→ EXTRAIT DU TEXTE

Au Parc national de la langue de Barbarie (PNLB), limitrophe de 17 villages riverains du fleuve Sénégal, l’ouverture de la brèche et l’érosion côtière menacent aujourd’hui l’ilot aux oiseaux, a alerté l’adjoint au conservateur du PNLB, le lieutenant Bélal Diédhiou, à l’entame d’une visite du PNLB à bord d’une vedette.
‘’Cette brèche de Saint-Louis, dans sa progression du nord vers le sud sous l’effet des courants, risque de faire disparaître l’ilot’’, prévient-il.
Le lieutenant Bélal Diedhiou expliquant l’avancée de la mer au Parc national de la langue de Barbarie
Le point focal du PNLB est représenté par l’ilot de reproduction. Il avait 2 ha de superficie, mais a perdu 1/3 de sa superficie sous l’effet de l’érosion côtière. Cet ilot, dit-il, est un point important du parc qui reçoit chaque année des milliers d’oiseaux migrateurs.
Bélal Diédhiou rappelle qu’avant la réduction de sa superficie, 10 espèces d’oiseaux se reproduisaient sur le site. ‘’Ce nombre est maintenant passé à quatre espèces d’oiseaux’’, déplore-t-il.
Le long de la plage, les dégâts de la brèche sont toujours visibles avec notamment la disparition de filaos ravagés par la salinité et la forte érosion du rivage. Au fil des années, le parc a gravement subi les affres des changements climatiques, entraînant une disparition progressive des écosystèmes forestiers.
Il est environ 16h. Un vent frais caresse les visages tandis que le soleil darde ses rayons.

→ ÉNONCÉ 1
Selon l'extrait sur le Parc national de la langue de Barbarie, combien d'espèces d'oiseaux se reproduisent désormais sur l'ilot ?
→ ÉNONCÉ 2
En vous appuyant sur l'extrait sur le Parc national de la langue de Barbarie, expliquez pourquoi l'ilot aux oiseaux risque de disparaître.
Les items ci-après proviennent d'une autre source.

→ Enregistrements extraits
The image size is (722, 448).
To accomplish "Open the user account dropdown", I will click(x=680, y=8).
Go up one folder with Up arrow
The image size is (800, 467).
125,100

→ RÉPONSE ATTENDUE 1
Quatre espèces d'oiseaux.

→ RÉPONSE ATTENDUE 2
La brèche de Saint-Louis progresse du nord vers le sud sous l'effet des courants, ce qui menace de faire disparaître l'ilot. L'érosion côtière lui a déjà fait perdre un tiers de sa superficie, qui était de 2 ha.